In the text on ankle sprains, what do the letters of the Rice method stand for?

▶ **SELECTED TEXT**
******

Those with a bad sprain, sporty lifestyle or a demanding job that would not allow them the downtime of physiotherapy, for instance, may want to consider having an MRI scan to get to the root of the problem, he said.
The key is not to ignore a sprained ankle, experts said.
ADOPT RICE THERAPY
However, do not go to a traditional Chinese medicine practitioner to get your ankle “twisted back”, said podiatrist Mark Reyneker of Family Podiatry Centre. “The TCM doctor will ‘twist’ it back. But if you have sprained your ankle, you don’t need to twist it back. You only need to twist it back if you dislocate your ankle, which is rare.”
Such twisting is not recommended, he said.
Some TCM practitioners put medication on the injured ankle and strap it up tightly. This will work as the strapping works to hold the ankle firm and allow the ankle ligaments to heal, he said.
What one can do after an ankle injury is to treat it with the Rice (rest, ice, compression, elevation) method.
This involves resting the injured area to prevent further damage, applying ice on the injured area to reduce the swelling, compressing or bandaging the ankle to help support it and reduce swelling and, lastly, elevating the injured part so that the blood will flow away from the injury and reduce swelling.

******

▶ **SUPPLIED MATERIAL**
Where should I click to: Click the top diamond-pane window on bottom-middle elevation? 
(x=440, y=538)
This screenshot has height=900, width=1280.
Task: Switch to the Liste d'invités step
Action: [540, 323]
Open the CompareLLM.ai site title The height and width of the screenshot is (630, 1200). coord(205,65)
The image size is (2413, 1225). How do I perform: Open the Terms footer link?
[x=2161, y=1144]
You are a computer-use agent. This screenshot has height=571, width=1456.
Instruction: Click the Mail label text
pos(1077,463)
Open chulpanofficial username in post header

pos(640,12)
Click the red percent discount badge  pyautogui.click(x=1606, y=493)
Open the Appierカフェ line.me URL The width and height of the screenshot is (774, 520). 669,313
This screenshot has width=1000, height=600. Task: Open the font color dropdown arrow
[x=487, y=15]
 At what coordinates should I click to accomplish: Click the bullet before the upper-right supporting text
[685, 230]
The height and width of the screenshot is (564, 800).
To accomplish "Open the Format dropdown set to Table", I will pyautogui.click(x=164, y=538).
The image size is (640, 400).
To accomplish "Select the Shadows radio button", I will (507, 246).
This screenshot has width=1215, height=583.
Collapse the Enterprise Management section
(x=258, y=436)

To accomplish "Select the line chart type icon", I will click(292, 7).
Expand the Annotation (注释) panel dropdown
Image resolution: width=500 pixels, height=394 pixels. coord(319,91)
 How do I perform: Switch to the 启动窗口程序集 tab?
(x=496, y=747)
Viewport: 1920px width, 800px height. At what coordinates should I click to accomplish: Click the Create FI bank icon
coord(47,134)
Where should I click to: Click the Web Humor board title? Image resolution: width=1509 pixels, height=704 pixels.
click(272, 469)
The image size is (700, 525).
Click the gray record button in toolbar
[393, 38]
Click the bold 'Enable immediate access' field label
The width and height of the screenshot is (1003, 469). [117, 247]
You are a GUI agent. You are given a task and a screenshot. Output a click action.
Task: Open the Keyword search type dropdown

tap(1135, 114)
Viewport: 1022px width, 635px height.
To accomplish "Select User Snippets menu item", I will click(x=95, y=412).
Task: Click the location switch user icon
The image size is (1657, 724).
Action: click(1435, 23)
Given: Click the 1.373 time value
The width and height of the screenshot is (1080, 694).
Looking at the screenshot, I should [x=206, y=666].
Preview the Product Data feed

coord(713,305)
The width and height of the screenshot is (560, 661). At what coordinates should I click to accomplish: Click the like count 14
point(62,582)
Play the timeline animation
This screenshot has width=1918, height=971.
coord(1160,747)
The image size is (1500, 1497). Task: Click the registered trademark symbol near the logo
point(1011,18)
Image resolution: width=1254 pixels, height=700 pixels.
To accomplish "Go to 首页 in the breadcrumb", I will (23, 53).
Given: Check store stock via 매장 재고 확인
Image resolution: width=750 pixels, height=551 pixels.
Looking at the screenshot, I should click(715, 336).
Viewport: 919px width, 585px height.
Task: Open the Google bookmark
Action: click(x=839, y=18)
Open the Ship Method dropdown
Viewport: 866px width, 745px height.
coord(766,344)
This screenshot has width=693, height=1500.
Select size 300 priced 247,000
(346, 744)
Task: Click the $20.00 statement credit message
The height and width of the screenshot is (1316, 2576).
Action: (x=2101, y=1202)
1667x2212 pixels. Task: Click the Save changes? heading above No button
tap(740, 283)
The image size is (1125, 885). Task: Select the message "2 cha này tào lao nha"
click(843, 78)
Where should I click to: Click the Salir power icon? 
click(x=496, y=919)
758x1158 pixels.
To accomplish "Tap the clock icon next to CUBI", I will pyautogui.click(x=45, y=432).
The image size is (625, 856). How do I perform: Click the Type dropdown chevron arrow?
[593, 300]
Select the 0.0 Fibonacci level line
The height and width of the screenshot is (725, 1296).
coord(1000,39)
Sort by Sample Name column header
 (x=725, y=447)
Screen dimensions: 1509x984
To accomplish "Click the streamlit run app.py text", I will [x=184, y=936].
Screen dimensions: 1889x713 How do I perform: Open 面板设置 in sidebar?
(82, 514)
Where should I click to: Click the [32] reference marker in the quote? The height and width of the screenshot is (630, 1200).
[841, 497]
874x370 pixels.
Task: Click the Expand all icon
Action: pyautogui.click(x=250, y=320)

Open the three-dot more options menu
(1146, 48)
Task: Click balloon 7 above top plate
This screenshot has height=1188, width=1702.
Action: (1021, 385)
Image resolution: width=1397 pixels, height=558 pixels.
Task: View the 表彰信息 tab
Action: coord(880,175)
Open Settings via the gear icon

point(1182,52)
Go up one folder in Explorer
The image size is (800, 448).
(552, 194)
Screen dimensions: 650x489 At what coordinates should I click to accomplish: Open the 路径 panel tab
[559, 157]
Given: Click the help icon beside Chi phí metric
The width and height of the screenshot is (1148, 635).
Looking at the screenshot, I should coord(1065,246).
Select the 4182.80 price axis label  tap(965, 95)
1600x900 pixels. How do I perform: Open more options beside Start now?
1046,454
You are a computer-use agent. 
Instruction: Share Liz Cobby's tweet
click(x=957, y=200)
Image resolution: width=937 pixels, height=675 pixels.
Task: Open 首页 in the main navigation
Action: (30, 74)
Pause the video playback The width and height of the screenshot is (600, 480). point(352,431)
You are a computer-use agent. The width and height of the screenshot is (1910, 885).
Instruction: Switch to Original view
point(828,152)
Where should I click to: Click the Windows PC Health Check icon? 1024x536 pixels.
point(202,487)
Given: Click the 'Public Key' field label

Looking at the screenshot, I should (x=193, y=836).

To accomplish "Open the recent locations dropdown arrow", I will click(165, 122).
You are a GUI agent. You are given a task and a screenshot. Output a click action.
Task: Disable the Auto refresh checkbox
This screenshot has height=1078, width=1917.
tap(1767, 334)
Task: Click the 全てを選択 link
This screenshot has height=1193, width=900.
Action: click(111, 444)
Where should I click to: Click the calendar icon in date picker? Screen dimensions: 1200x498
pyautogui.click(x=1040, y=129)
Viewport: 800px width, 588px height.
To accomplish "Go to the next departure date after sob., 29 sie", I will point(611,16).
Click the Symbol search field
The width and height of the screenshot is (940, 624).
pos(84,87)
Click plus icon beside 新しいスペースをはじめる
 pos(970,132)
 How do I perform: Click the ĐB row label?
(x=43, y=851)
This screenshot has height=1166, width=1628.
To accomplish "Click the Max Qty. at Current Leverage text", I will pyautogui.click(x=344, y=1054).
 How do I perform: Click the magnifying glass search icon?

******

▶ **WRITTEN RESPONSE**
Rest, ice, compression, elevation.